Placas e cercas proíbem acesso das pessoas, moradores e turistas, à praia da Mococa, uma das mais procuradas em Caraguatatuba.
Por Salim Burihan
A Prefeitura Municipal de Caraguatatuba, através das secretarias do Meio Ambiente e do Urbanismo, deverá esclarecer amanhã, segunda-feira, dia 1º, o porquê da instalação de placas e cercas proibindo o acesso das pessoas na praia da Mococa, na região norte. As placas foram instaladas no canto direito da praia, na semana passada, surpreendendo moradores e turistas.
Procurado, o secretário municipal do Meio Ambiente e Pesca, Auracy Mansano, disse que na segunda-feira, dia 1º, iria obter as informações sobre o que estaria ocorrendo na Praia da Mococa. Mansano deverá consultar a Secretaria de Urbanismo e o setor jurídico da prefeitura para se informar sobre a instalação das placas no setor direito da praia, proibindo a entrada das pessoas. A Assessoria de Comunicação da prefeitura também foi acionada.
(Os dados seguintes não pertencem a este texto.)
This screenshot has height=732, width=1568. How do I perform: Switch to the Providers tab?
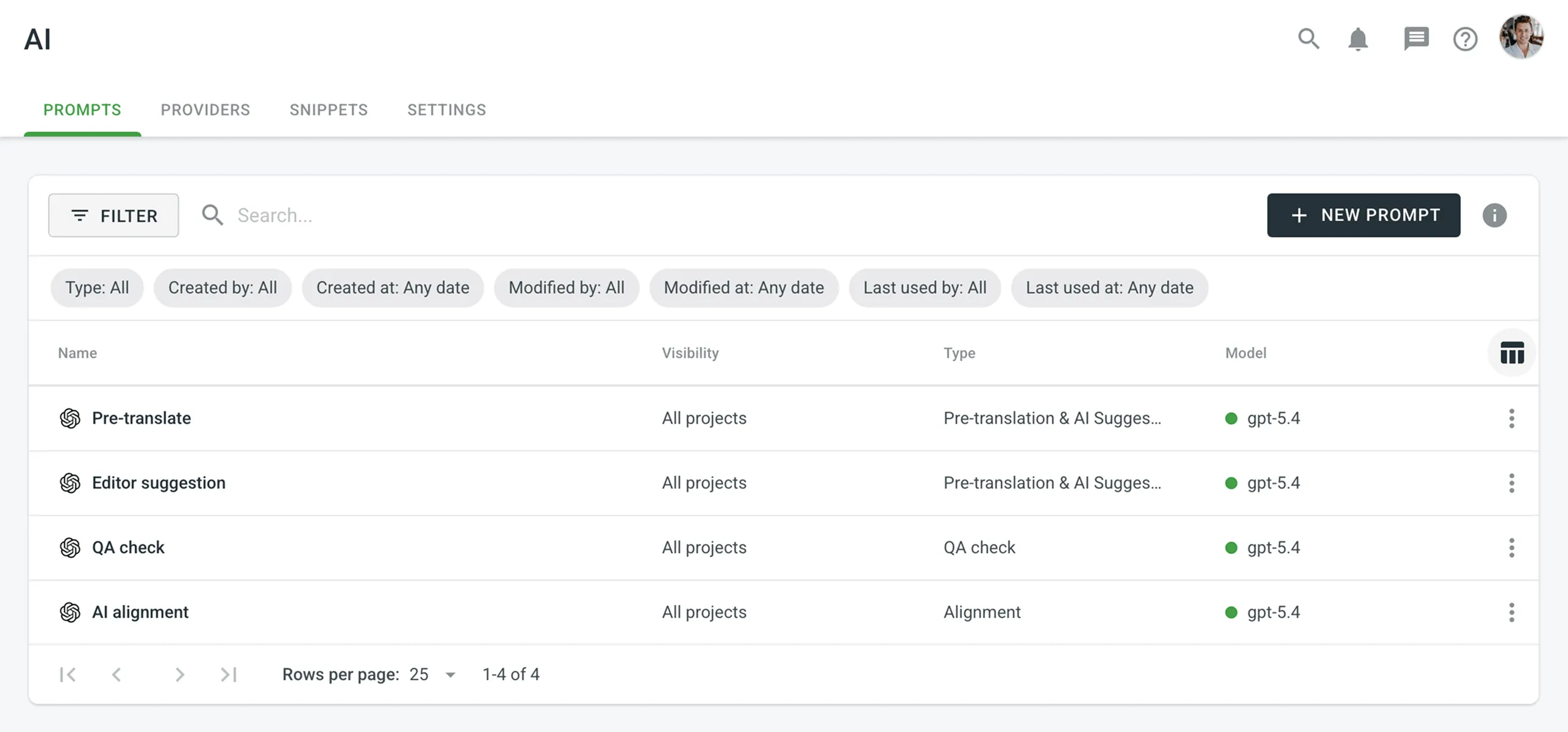[x=206, y=110]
O biólogo e ambientalista Roque Alves, disse acreditar que a instalação das placas estaria relacionada a uma ação civil pública de 2014. Ele disse acreditar que algum cidadão teria acionado judicialmente a prefeitura, Cetesb e a empresa Porto Verde Mar para proteger a praia. Consta que o terreno da empresa avançava sobre a área do jundu. Isso, no entanto, segundo Roque, não proíbe o acesso das pessoas à praia.
A praia da Mococa fica a cerca de 14 km do centro de Caraguatatuba, tem cerca de um quilômetro de extensão e fica entre as praias da Cocanha, ao sul, e Tabatinga, ao norte. Possui mar calmo, ideal para banho e é uma das poucas praias ainda selvagens de Caraguatatuba. A praia possui areia monazítica, que ajuda na cura de dores reumáticas e nas articulações.
Projetos

Nos últimos dois anos, proprietários de áreas em frente a praia, vem se mobilizando para “regularizarem” seus terrenos junto à prefeitura e aos órgãos federais, para a implantação de condomínios a beira mar. Existe, também, um projeto de prefeitura visando implantar um parque ecológico na Mococa.
Existem projetos de condomínios fechados previstos na orla da Mococa, mas nenhum deles teria sido oficialmente aprovado na prefeitura. Existem pelo menos três áreas particulares na orla da Mococa. Uma delas, fica muito próxima onde foram implantadas as placas que proíbem o acesso das pessoas à praia. A propriedade pertence ao empresário João Alves de Queiroz Filho, o “Júnior, fundador da Hypera.
Em maio do ano passado, a Prefeitura de Caraguatatuba, através da Secretaria de Urbanismo, iniciou, estudos para transformar a praia da Mococa, num parque ecológico. O estudo preliminar seria apresentado pelo prefeito Mateus Silva, ao Ministério Público Federal e a SPU (Serviço de Patrimônio da União).
O parque ecológico da praia da Mococa, estava sendo elaborado pela Secretaria de Urbanismo e Governo Municipal, junto ao SPU, que, segundo a prefeitura, também já teria demonstrado concordância inicial com a ideia. Caso o projeto avance, a praia da Mococa se tornaria um parque ecológico linear com o plantio de jundu em toda a sua extensão e a recriação de cenários de restinga, com possibilidade de passeio e contemplação para educação ambiental.
Segundo informações da prefeitura(em maio do ano passado), o implantação do parque linear da orla da Mococa seria uma solução sustentável para a recuperação da praia perante a situação em que hoje ela se encontra, devido ao avanço do mar e a erosão praial, que obrigou, inclusive, o remanejamento dos quiosques instalados na praia.
Segundo a prefeitura, o mar avançou drasticamente sobre a areia criando erosões que desnivelam a praia em quase dois metros. Boa parte dos quiosques foram parcialmente destruídos pelo avanço do mar e reconstruídos um pouco mais distantes do mar.
A prefeitura informou ainda que iniciou um projeto para a implantação e redimensionamento dos espaços dos quiosques em duas áreas ainda possíveis. As concessões dos quiosques estariam nestes dois ambientes, conjuntos e menores. A prefeitura acredita que criando o parque ecológico da Mococa, conseguirá trazer atração para o turismo não predatório, controlado e consciente, junto à natureza.